Data excerpts
★ ★ ★

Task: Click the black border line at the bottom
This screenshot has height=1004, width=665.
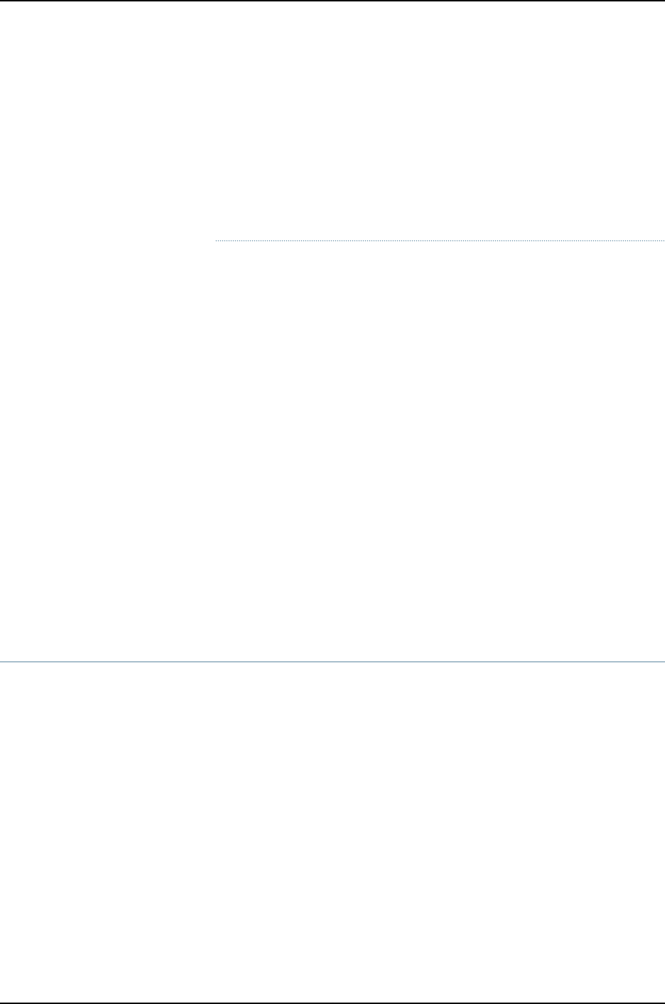Action: [x=333, y=1003]
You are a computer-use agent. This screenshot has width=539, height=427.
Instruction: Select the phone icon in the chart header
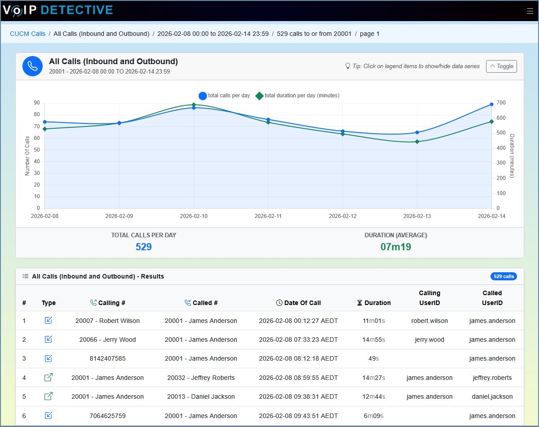32,66
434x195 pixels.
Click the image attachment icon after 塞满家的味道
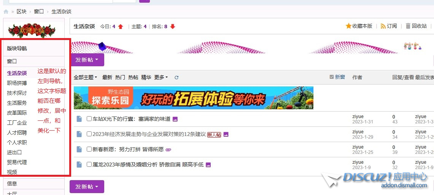click(x=175, y=119)
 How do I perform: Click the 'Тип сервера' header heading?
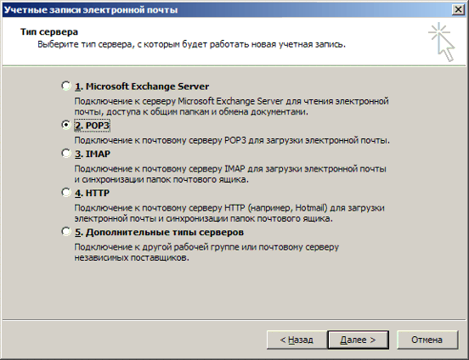click(x=49, y=31)
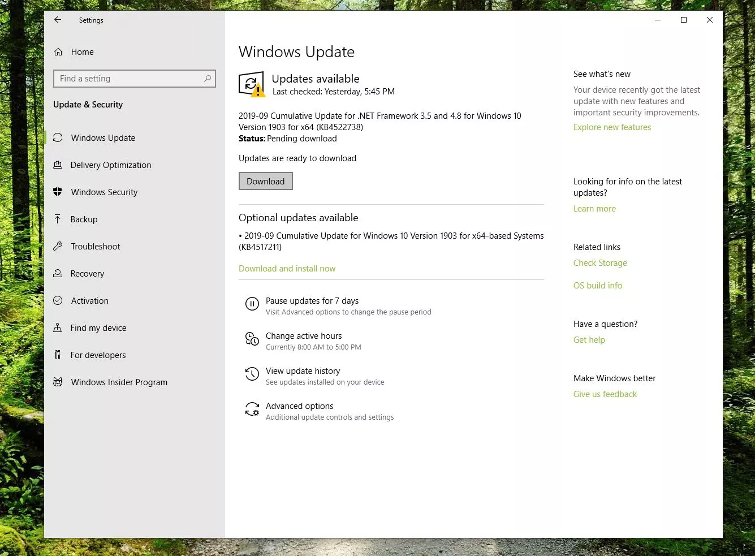Open Change active hours via the clock icon
The image size is (755, 556).
[252, 339]
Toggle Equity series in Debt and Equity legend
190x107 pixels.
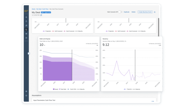pos(56,89)
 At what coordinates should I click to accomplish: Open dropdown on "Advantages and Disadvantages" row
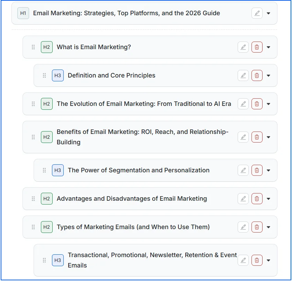(269, 199)
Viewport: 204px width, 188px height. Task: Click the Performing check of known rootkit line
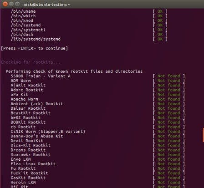click(74, 71)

★ ★ ★

**Exercise details**
In the records above, find the line that contains "434x195 pixels.". Print it and every later line exactly, omitting the pictures.

**Solution for this task**
434x195 pixels.
Click the image attachment icon after 塞满家的味道
click(x=175, y=119)
 How do I perform: Click the 'Тип сервера' header heading?
click(x=49, y=31)
Open Change active hours via the clock icon
The image size is (755, 556).
[252, 339]
Toggle Equity series in Debt and Equity legend
190x107 pixels.
pos(56,89)
 At what coordinates should I click to accomplish: Open dropdown on "Advantages and Disadvantages" row
(269, 199)
Viewport: 204px width, 188px height. Task: Click the Performing check of known rootkit line
click(74, 71)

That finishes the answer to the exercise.